In the ongoing debate over terrorism and things that are labeled such, one of the more protracted issues involves the double standard between media reporting of violence carried out by nonwhites, consistently described as terrorism, and that of whites, generally treated as products of mental illness. While the debate often gravitates around the respective merits of mental illness versus terrorist inclinations, few blink at the underlying assumption that mental illness is inherently violent. On what basis does this assumption exist other than prejudice?

On the subject of terrorism, there is no doubt that double standards abound. Australian federal MP George Christensen recently tweeted that a violent attack on Merrylands Police Station begged the question as to were going to do about radical Islamism, after the attack had been carried out by a 60-year-old Croatian who was definitely not a Muslim. The same impulse seeks to explain away the violence of white Christians, including that of mass murderers like Anders Brevik, as the result of mental illness, though the sanity of the latter has since been confirmed.

Indeed, recent commentary on this double standard from UK rapper Akala offered the experience of being in Australia immediately after the Brevik outrage, when some part of the local media described it as being indicative of ‘terrorist-like tactics,’ while in his words ‘we all know that Muslims do bad stuff because of their religion.’ In their haste to overcome this apparent double standard, however, people tend to adopt the logic that if one is engaging in terrorist activities, then they’re not being mentally ill, because we all know that mentally ill people are violent — don’t we?
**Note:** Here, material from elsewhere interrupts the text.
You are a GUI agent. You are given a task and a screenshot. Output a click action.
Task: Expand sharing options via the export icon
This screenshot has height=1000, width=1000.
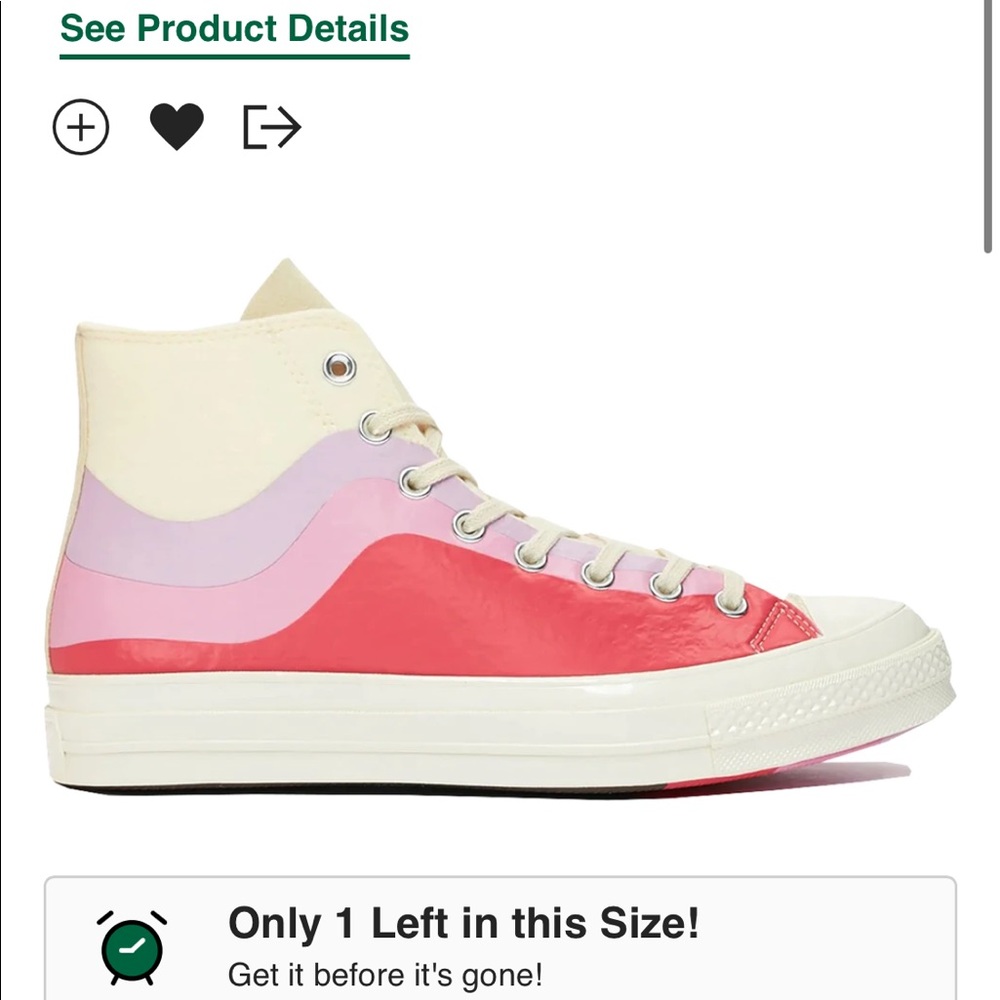pos(272,126)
Let’s consider for a moment what the stock images of mental illness are. A quick Google search for ‘crazy’ brings up along with various stock images of people in straightjackets and people screaming, (1) The Joker (of Batman fame), (2) The Mad Bomber from The Muppets, 3) Jack Nicholson in The Shining, poking his head through the bathroom door while clutching an axe.

All represent cultural tropes we associate with mental illness — the criminally inane, the politically insane and the supernaturally insane — and are embedded in popular culture given the popularity of the movies and television shows in which they appear. When ascertaining if someone is sound we say ‘just making sure you’re not a crazed axe murderer.’ Most of the time it doesn’t matter. Why should it? Many of us are lucky in not suffering from mental illness, especially not the kind that makes grocery shopping a mission into hostile territory.

On the other hand, many of us are not so lucky. For many of us it is that gap in comprehension, the gap that leads us to associate mental illness with violence (especially in its acute form) that does also tend to make the world hostile territory. If people with mental illnesses are all potential axe murderers, doesn’t it make sense to regard them with suspicion?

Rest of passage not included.